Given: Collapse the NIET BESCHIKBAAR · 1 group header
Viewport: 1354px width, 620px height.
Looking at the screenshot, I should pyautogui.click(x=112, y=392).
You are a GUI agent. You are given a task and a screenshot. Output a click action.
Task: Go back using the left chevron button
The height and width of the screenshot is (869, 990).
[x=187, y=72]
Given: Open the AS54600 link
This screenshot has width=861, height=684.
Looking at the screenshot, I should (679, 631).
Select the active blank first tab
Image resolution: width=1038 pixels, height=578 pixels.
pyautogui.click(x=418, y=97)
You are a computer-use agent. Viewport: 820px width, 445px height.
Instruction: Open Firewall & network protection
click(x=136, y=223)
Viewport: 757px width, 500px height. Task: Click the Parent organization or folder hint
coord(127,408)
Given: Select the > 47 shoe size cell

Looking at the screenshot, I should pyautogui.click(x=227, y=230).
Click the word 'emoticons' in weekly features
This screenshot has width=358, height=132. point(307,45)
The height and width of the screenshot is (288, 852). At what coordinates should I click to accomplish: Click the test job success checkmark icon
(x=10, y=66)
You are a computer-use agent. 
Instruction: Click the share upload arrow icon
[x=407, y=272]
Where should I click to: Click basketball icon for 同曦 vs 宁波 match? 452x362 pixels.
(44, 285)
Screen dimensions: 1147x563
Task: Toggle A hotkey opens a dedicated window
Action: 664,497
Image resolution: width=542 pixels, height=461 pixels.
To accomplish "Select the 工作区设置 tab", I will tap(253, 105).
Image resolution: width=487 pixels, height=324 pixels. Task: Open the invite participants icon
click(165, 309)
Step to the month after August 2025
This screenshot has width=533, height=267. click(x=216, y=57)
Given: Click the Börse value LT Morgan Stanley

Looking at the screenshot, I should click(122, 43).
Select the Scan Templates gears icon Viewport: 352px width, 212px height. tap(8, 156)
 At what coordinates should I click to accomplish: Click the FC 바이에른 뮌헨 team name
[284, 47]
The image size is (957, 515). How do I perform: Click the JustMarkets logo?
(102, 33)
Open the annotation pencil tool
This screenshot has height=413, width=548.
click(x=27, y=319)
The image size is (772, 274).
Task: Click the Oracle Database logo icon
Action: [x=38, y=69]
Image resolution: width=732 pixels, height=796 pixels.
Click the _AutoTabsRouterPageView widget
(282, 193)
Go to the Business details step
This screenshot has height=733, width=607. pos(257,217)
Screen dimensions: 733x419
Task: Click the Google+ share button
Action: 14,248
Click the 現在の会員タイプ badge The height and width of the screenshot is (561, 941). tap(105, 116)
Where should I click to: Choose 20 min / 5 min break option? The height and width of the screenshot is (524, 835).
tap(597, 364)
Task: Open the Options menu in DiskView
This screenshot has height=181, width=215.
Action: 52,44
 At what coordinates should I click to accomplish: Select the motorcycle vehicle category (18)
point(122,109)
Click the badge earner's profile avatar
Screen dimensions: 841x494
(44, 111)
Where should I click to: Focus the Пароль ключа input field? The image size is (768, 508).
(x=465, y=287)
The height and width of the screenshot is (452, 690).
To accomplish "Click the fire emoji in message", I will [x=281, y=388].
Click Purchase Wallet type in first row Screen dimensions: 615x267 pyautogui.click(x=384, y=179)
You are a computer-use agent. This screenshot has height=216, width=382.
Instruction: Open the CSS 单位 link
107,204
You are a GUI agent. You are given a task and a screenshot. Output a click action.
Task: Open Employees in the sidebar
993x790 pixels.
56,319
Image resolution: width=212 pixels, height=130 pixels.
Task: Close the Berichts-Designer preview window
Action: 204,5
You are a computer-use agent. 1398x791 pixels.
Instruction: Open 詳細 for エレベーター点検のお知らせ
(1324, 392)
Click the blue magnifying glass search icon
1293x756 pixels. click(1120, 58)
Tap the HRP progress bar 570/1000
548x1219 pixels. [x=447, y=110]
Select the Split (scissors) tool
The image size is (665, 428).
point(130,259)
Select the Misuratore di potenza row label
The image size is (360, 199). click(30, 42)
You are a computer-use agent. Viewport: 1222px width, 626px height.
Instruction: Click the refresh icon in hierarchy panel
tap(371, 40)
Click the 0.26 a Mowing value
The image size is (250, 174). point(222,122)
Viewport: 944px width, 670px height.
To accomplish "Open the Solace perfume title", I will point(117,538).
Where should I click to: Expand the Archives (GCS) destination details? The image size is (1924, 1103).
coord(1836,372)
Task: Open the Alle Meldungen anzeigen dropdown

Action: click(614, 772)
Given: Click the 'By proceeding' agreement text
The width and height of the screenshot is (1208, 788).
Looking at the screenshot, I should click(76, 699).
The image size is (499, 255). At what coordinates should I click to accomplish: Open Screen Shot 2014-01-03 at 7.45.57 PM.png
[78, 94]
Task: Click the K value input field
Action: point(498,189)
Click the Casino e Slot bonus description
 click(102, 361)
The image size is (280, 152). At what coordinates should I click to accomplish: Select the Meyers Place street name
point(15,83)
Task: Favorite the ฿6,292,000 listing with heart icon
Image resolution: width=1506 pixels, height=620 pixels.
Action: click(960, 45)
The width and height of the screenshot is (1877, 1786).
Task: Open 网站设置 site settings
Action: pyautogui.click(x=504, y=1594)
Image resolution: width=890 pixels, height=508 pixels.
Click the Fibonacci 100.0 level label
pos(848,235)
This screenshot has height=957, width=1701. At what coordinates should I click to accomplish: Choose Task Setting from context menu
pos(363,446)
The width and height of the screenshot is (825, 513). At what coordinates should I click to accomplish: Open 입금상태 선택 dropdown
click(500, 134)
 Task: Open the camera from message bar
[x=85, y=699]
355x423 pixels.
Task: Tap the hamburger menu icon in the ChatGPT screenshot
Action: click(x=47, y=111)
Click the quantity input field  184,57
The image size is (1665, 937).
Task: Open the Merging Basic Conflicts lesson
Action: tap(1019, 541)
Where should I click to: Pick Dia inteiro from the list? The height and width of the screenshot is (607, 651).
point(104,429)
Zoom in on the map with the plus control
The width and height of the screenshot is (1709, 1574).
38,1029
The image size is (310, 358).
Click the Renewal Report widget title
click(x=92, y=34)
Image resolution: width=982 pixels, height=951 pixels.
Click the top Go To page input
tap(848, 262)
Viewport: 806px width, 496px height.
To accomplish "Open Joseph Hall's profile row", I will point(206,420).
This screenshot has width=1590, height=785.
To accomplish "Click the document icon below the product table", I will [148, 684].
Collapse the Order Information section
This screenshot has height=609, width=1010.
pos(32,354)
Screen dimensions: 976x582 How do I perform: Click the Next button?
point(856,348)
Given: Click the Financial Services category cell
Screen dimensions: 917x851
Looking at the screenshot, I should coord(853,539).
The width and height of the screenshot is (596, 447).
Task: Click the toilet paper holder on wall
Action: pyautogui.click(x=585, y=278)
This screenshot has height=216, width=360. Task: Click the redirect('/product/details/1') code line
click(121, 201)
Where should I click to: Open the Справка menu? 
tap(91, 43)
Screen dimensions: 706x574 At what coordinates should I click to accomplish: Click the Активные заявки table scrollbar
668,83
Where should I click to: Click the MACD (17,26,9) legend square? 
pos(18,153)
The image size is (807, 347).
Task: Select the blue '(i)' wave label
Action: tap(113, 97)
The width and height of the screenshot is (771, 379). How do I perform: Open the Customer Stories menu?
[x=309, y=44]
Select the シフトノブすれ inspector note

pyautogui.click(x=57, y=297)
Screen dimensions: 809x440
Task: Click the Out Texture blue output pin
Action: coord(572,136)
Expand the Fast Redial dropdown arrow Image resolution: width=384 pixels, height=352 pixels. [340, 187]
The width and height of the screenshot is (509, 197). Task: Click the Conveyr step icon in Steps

════════════════

Please count the lines in the items above that contain the string "button", matching case exactly, and give only that number.

### Output for this task
3